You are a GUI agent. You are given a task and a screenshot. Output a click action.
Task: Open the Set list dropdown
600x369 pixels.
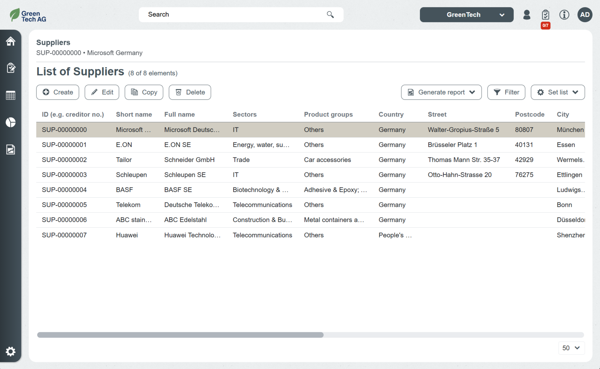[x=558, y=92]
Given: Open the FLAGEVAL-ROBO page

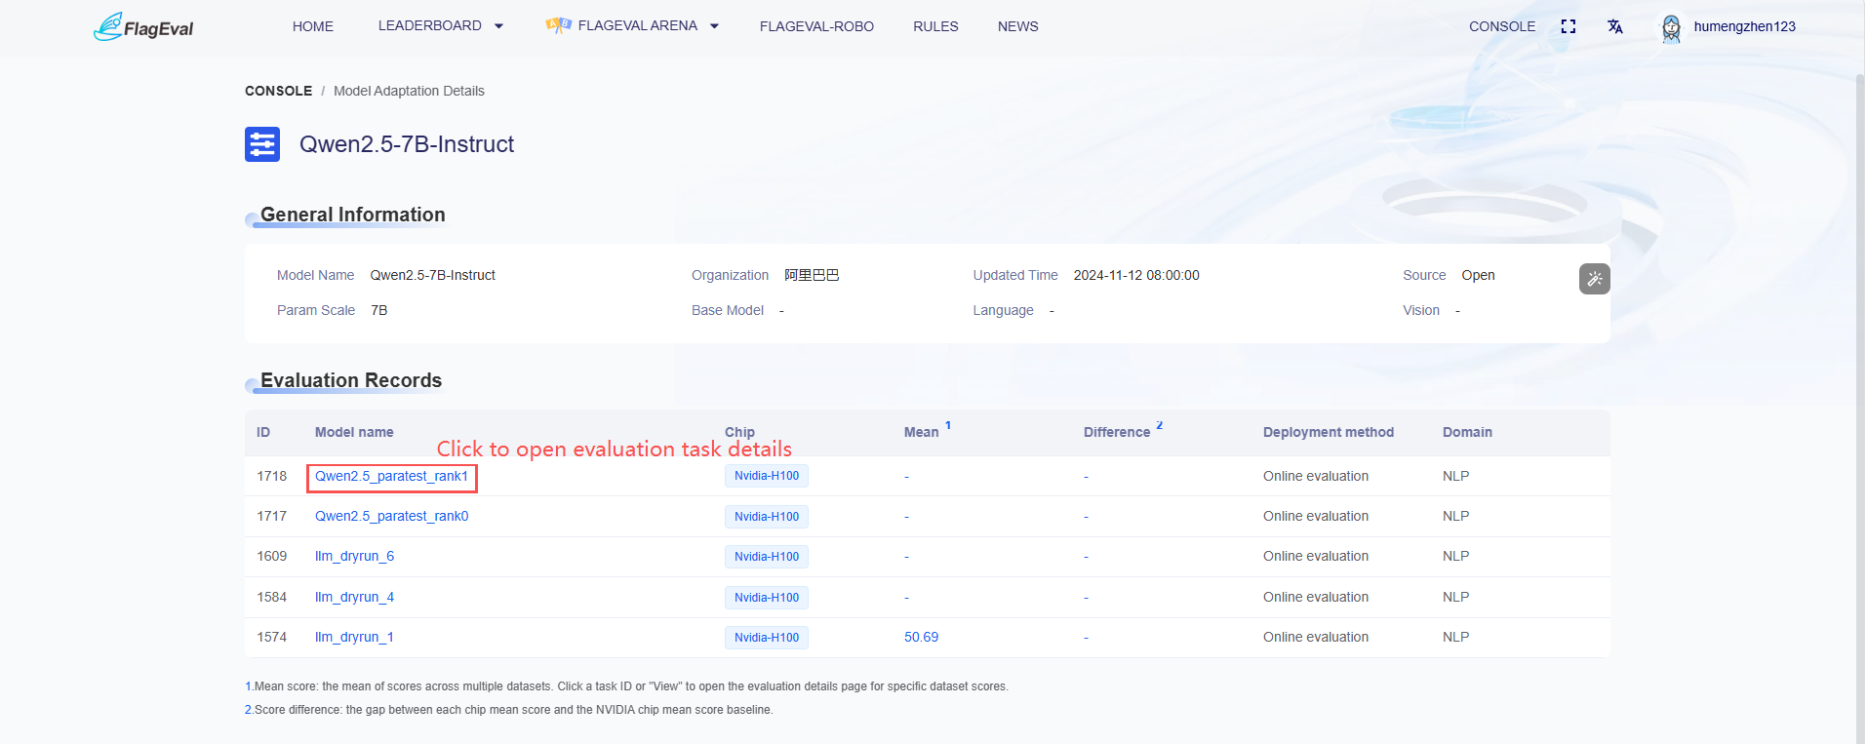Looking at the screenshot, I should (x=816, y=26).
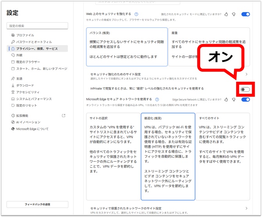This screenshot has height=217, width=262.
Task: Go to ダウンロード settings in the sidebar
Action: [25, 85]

= = =

--- Written task ---
Recast every line of the rows above as a JSON list of strings, one string per line, leaving out blank lines and the pictures.

--- Output for this task ---
[
  "You are a GUI agent. You are given a task and a screenshot. Output a click action.",
  "Task: Open the Set list dropdown",
  "600x369 pixels.",
  "[x=558, y=92]",
  "Given: Open the FLAGEVAL-ROBO page",
  "Looking at the screenshot, I should (x=816, y=26).",
  "This screenshot has height=217, width=262.",
  "Task: Go to ダウンロード settings in the sidebar",
  "Action: [25, 85]"
]